Air Serbia’s CEO, Jiri Marek, previously said that a ten-member ATR fleet would suit the carrier’s needs. “The optimal size of the [ATR72 fleet] I would say is ten because then you can start benefiting from some economies of scale”, Mr Marek said. The airline is looking into potentially introducing business class on its ATR aircraft. The plane manufacturer presented its X-Space Table seating concept in 2022. ATR describes X-Space as a “plug and play” solution that allows airlines to convert double seats into premium seats, with the seatback and armrest on one side removed and replaced with a side table. Similar to Eurobusiness-style seats, where the central seat in a row of three aboard a narrow-body is not sold to provide more space, X-Space will allow ATR operators to offer a 1-1 layout in support of a premium class configuration. Air Serbia is considering becoming the launch customer for the seat. “This is an idea we strongly believe we have the business segment for. We are looking into it, but much depends on the progress of the project. A lot of these projects are presented now but will take time to develop”, Mr Marek said.
Since the Serbian carrier owns some of the ATR aircraft it has retired, the company studied the possibility of entering the freighter market and using the planes for cargo flights.
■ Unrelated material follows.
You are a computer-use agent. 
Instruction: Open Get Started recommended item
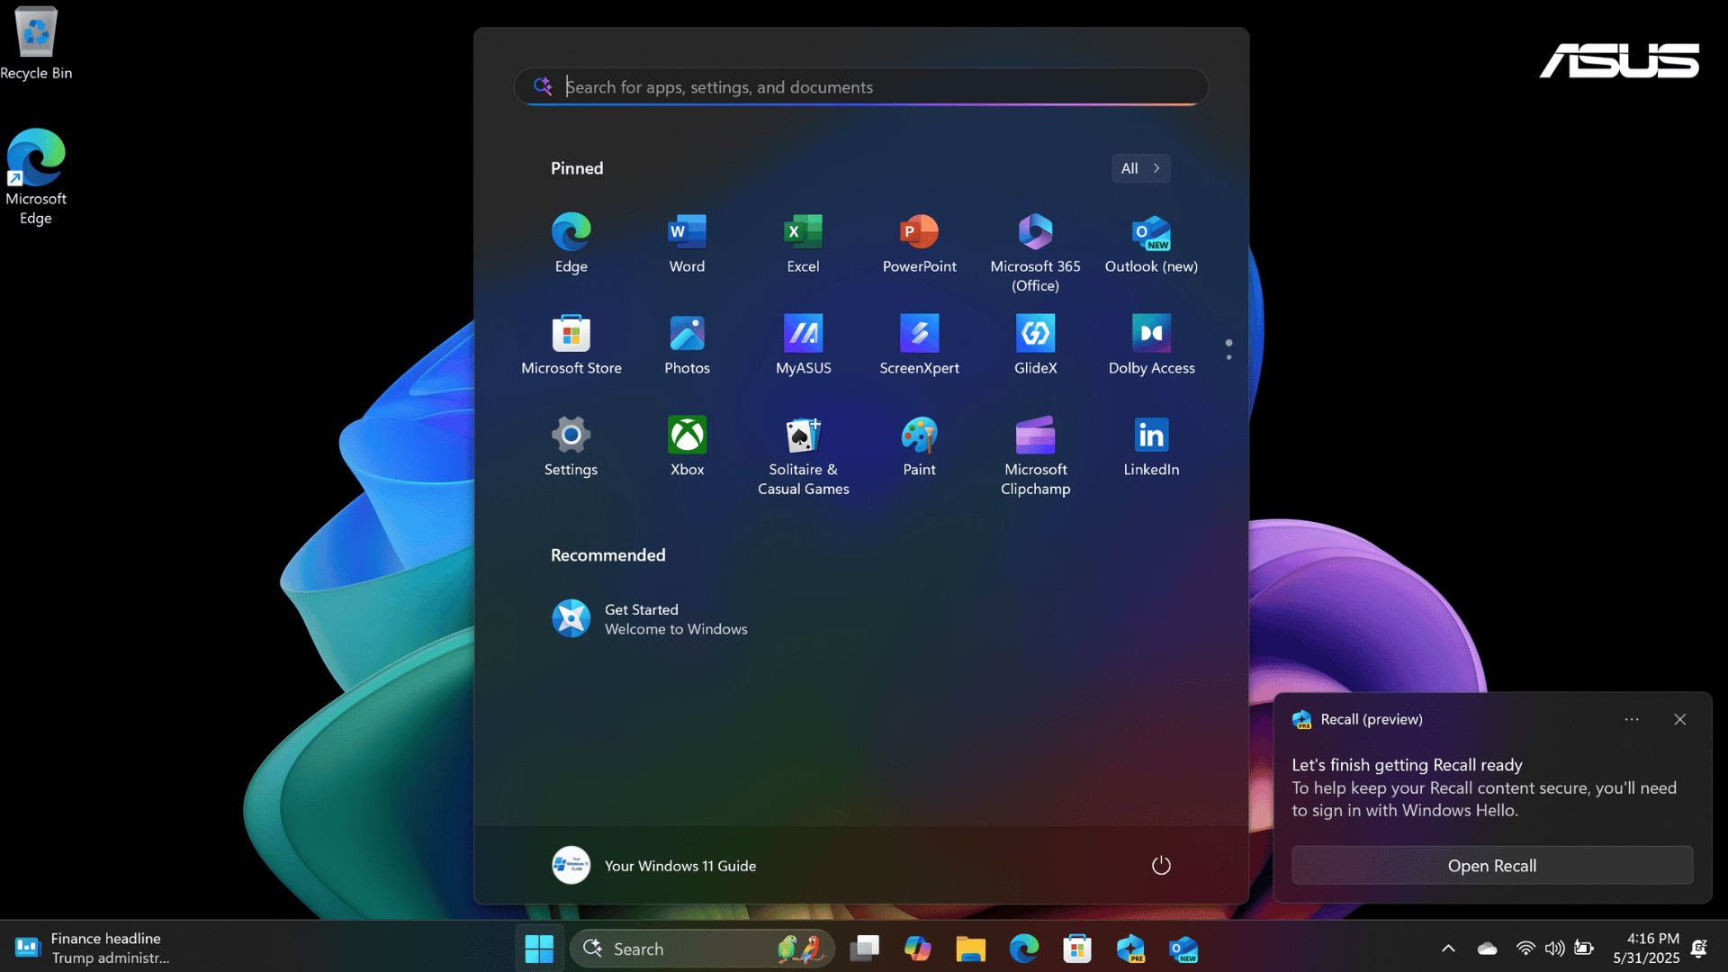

However, those plans have been put on hold with passenger to freighter conversion slots being sparse. The carrier has also previously floated the idea of a naming concept for the ATR fleet, which would be related to the country’s geography rather than personalities, as featured on some of its Airbus jets. The carrier now moves its focus onto taking delivery of its first two Embraer E195 aircraft, as well as an additional two Airbus A330-200 jets.